## Task input
++++++++++
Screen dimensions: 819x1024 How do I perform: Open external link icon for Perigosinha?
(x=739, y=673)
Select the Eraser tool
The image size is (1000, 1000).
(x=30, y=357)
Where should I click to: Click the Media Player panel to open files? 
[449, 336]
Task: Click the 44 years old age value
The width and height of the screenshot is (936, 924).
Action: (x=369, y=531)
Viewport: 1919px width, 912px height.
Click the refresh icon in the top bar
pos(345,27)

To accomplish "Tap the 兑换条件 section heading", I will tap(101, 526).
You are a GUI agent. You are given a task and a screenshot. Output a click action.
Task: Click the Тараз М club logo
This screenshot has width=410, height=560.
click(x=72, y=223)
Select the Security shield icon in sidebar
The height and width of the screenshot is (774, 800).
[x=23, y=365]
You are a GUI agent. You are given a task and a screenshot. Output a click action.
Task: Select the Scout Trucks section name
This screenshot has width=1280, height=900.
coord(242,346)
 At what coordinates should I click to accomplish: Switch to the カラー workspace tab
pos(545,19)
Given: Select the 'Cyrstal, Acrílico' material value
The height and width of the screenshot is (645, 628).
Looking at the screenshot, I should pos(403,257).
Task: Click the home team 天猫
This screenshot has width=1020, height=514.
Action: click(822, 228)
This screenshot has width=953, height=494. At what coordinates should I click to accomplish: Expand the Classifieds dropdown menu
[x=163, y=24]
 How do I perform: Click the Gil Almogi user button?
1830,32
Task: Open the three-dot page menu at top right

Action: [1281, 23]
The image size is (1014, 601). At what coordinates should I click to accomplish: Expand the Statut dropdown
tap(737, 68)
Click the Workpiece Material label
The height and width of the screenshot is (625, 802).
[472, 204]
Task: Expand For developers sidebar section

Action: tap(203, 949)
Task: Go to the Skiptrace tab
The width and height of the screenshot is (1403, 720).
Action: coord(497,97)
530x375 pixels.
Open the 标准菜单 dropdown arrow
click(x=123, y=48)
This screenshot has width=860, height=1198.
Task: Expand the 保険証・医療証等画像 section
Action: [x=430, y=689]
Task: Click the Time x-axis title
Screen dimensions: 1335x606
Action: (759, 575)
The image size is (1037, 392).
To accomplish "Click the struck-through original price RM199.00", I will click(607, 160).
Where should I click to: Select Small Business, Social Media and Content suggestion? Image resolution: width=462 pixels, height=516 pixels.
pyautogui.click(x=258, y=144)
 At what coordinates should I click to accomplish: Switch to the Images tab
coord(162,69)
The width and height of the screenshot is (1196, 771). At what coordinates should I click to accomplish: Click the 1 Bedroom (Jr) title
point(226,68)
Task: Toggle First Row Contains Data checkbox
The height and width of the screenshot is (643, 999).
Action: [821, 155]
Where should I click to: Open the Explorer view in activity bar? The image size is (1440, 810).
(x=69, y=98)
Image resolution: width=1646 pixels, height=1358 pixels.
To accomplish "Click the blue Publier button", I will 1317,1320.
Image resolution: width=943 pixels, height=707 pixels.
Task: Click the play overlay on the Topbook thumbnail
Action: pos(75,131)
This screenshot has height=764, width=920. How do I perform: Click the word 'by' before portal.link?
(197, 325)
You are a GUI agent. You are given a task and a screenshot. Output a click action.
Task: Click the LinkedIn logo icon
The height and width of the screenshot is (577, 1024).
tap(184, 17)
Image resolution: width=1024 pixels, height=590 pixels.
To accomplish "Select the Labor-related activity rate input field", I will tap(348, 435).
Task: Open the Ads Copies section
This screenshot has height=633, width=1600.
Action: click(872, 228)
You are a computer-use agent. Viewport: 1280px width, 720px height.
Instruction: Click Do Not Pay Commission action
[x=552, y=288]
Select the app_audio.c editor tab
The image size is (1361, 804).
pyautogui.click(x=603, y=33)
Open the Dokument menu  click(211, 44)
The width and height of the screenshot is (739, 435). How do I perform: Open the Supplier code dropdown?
++++++++++
## Directions for this task
An exact copy of every entry is the expected result.

## Output for this task
Screen dimensions: 819x1024 How do I perform: Open external link icon for Perigosinha?
(x=739, y=673)
Select the Eraser tool
The image size is (1000, 1000).
(x=30, y=357)
Where should I click to: Click the Media Player panel to open files? 
[449, 336]
Task: Click the 44 years old age value
The width and height of the screenshot is (936, 924).
Action: (x=369, y=531)
Viewport: 1919px width, 912px height.
Click the refresh icon in the top bar
pos(345,27)

To accomplish "Tap the 兑换条件 section heading", I will tap(101, 526).
You are a GUI agent. You are given a task and a screenshot. Output a click action.
Task: Click the Тараз М club logo
This screenshot has width=410, height=560.
click(x=72, y=223)
Select the Security shield icon in sidebar
The height and width of the screenshot is (774, 800).
[x=23, y=365]
You are a GUI agent. You are given a task and a screenshot. Output a click action.
Task: Select the Scout Trucks section name
This screenshot has width=1280, height=900.
coord(242,346)
 At what coordinates should I click to accomplish: Switch to the カラー workspace tab
pos(545,19)
Given: Select the 'Cyrstal, Acrílico' material value
The height and width of the screenshot is (645, 628).
Looking at the screenshot, I should pos(403,257).
Task: Click the home team 天猫
This screenshot has width=1020, height=514.
Action: click(822, 228)
This screenshot has width=953, height=494. At what coordinates should I click to accomplish: Expand the Classifieds dropdown menu
[x=163, y=24]
 How do I perform: Click the Gil Almogi user button?
1830,32
Task: Open the three-dot page menu at top right

Action: [1281, 23]
The image size is (1014, 601). At what coordinates should I click to accomplish: Expand the Statut dropdown
tap(737, 68)
Click the Workpiece Material label
The height and width of the screenshot is (625, 802).
[472, 204]
Task: Expand For developers sidebar section

Action: tap(203, 949)
Task: Go to the Skiptrace tab
The width and height of the screenshot is (1403, 720).
Action: coord(497,97)
530x375 pixels.
Open the 标准菜单 dropdown arrow
click(x=123, y=48)
This screenshot has width=860, height=1198.
Task: Expand the 保険証・医療証等画像 section
Action: [x=430, y=689]
Task: Click the Time x-axis title
Screen dimensions: 1335x606
Action: (759, 575)
The image size is (1037, 392).
To accomplish "Click the struck-through original price RM199.00", I will click(607, 160).
Where should I click to: Select Small Business, Social Media and Content suggestion? Image resolution: width=462 pixels, height=516 pixels.
pyautogui.click(x=258, y=144)
 At what coordinates should I click to accomplish: Switch to the Images tab
coord(162,69)
The width and height of the screenshot is (1196, 771). At what coordinates should I click to accomplish: Click the 1 Bedroom (Jr) title
point(226,68)
Task: Toggle First Row Contains Data checkbox
The height and width of the screenshot is (643, 999).
Action: [821, 155]
Where should I click to: Open the Explorer view in activity bar? The image size is (1440, 810).
(x=69, y=98)
Image resolution: width=1646 pixels, height=1358 pixels.
To accomplish "Click the blue Publier button", I will 1317,1320.
Image resolution: width=943 pixels, height=707 pixels.
Task: Click the play overlay on the Topbook thumbnail
Action: pos(75,131)
This screenshot has height=764, width=920. How do I perform: Click the word 'by' before portal.link?
(197, 325)
You are a GUI agent. You are given a task and a screenshot. Output a click action.
Task: Click the LinkedIn logo icon
The height and width of the screenshot is (577, 1024).
tap(184, 17)
Image resolution: width=1024 pixels, height=590 pixels.
To accomplish "Select the Labor-related activity rate input field", I will tap(348, 435).
Task: Open the Ads Copies section
This screenshot has height=633, width=1600.
Action: click(872, 228)
You are a computer-use agent. Viewport: 1280px width, 720px height.
Instruction: Click Do Not Pay Commission action
[x=552, y=288]
Select the app_audio.c editor tab
The image size is (1361, 804).
pyautogui.click(x=603, y=33)
Open the Dokument menu  click(211, 44)
The width and height of the screenshot is (739, 435). How do I perform: Open the Supplier code dropdown?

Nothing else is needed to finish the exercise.